За чаем, после того как порассказала бывшая надворная советница про ужасы большевизма, зашел разговор о планах Василия на будущее. Оказалось, что, в смысле развития синематографа, Сахалин – нетронутая целина, хотя в бывшем Народном доме и крутили изредка фильмы, завозимые приезжими китайскими торговцами. Пелагея Яковлевна даже рассказала содержание одной фильмы, «ужасть до чего чувствительной».
Когда чай был уже выпит, Пелагея Яковлевна предложила крестнику погостить у нее первое время: «Потому как, сударь, в нынешние времена без мущины в доме боязно». А вообще-то, поведала она крестнику, оба дома, построенные его родителем еще до первой войны с японцами, хоть и не каменные, но уцелели. Жили там людишки какие-то, платили ли за жилье и кому – неизвестно. А с год назад зимой ушли по льду через Татарский пролив на материк. И теперь окна-двери в тех домах заколочены, а есть ли там какие-нибудь неисправности, про то ей неведомо.
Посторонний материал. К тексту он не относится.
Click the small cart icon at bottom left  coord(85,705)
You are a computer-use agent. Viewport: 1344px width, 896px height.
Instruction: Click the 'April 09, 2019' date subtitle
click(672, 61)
Японский военный комендант Александровска благосклонно отнесся к тому, что у русского переводчика оказалась на острове недвижимость, и дал бумагу, в которой не возражал, чтобы вышеозначенный господин Ощепков вступил во владение имуществом своих предков.
Имущество оказалось двумя добротными пятистенными избами, сложенными из вековечного кедра. Срубы были на совесть просмолены, так что и еще лет сто не тронула бы их никакая гниль.
Та изба, что поновее, не сказала ничего ни уму, ни сердцу Василия – видать, с самого начала предназначалась она батей в поднаем. Внутри не было никакой мебелишки, кроме грубо сколоченных нар, колченогого стола с давно не скобленой столешницей да двух лавок. Стекло на кухонном окне было разбито и кое-как заткнуто клоком сена. Поди, жили там солдаты или старатели – люди временные и к удобствам равнодушные: было бы где портянки высушить да похлебать прямо из чугунка щец.
Зато второй дом, почти в самом конце Николаевской улицы, сразу (через столько лет!) овеял ощущением родимого тепла. Видать, сами стены хранили для него неистребимую память детства. Василий вспомнил даже, где стояла его детская кровать, и вслепую (глаза застлало слезами) нашел пальцами в сухих и теплых на ощупь бревнах стены круглый сучок, который казался в раннем детстве чьим-то подсматривающим глазом.
Мебели не было и здесь – не то растащили, не то порубили на дрова, но висел в переднем углу на конопляной веревочке клочок занавески, когда-то закрывавшей божницу, и Василию показалось, что он узнает и эту выцветшую занавеску, и литой чугунный крюк для лампадки. Самой лампадки – граненой, розового стекла – конечно, не было, но на треугольной угловой полке, прежде хранившей иконы, лежала какая-то закопченная дощечка. Василий подтянулся, достал ее, перевернул – и замер: перед ним был потемневший от времени лик Николая-угодника.